Saturday, April 28, 2007

Did a secret U.K. memo refer to Bush as a "madman"?

That's what Wayne Madsen says:
Senior British civil servant David Keogh. a former communications and cipher officer at Number 10 Downing Street, is on trial at London's Old Bailey, charged with violating the Official Secrets Act for leaking a classified report on an April 2004 meeting between George W. Bush and Tony Blair. The four page report referred to Bush as a "madman." Keough is accused of slipping the report to parliamentary assistant Leo O'Connor, who then allegedly made it available to anti-war MP Anthony Clarke. O'Connor is also on trial for violating the Official Secrets Act. The Blair government accuses Keough of leaking the document to influence the 2004 presidential elections, a clear indication that Blair was interested in seeing Bush defeat his Democratic challenger John Kerry.
Alas, that's not quite how the BBC tells the story:
On Monday a statement by Mr O'Connor to police was read out in court, in which he said that the memo was a powerful document...

He said Mr Keogh wanted to get it into the public domain to influence elections about to take place in the United States.

Mr O'Connor told detectives Mr Keogh did not like President Bush.

The court heard that Mr O'Connor told police: "Something along the lines of 'The man's a madman' was said (by Mr Keogh).

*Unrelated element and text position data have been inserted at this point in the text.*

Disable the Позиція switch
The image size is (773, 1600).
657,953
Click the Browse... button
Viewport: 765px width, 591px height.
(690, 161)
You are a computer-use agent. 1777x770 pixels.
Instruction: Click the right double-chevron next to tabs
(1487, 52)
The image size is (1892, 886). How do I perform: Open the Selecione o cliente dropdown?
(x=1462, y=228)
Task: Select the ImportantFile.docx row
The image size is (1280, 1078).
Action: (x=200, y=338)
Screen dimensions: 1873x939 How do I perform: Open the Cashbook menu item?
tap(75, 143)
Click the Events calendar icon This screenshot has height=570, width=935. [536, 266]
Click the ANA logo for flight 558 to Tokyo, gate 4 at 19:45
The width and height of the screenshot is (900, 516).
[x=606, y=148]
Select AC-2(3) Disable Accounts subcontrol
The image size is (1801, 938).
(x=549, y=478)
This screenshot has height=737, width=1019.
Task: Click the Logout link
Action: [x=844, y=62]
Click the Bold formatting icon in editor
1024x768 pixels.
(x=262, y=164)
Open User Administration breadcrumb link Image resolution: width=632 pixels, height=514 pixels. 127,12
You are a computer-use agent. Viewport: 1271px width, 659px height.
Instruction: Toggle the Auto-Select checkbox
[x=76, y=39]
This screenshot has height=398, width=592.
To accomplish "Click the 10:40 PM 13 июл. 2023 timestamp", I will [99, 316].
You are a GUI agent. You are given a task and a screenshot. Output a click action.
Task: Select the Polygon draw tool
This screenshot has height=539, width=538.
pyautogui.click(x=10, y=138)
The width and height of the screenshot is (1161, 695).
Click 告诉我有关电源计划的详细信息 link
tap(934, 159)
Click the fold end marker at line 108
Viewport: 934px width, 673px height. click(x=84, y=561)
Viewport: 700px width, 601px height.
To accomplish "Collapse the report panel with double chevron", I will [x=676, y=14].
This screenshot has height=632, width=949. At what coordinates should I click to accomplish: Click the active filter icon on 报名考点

"At the time it was the run-up to the American elections. I think his view was to get this document into this domain."
Madsen would have us believe that "madman" was the secret assessment of the U.K. government, when that word actually seems to have originated with Keogh. There's a difference between the opinion of one man and the opinion of a government.

The BBC report does not describe the actual contents of the memo. Apparently, the text addresses the situation in Fallujah, and may refer to plans to arrest Moqtada al-Sadr.

1 comment:

Anonymous said...

I think Madsen is a disinformation agent at best. He takes stories and sensationalizes them to where real reporters won't touch them. His bullshit unfounded claim, which has made it around the world, that the new UN head is a moonie is an example.

Madsen does the world a diservice everytime he sits down to the computer.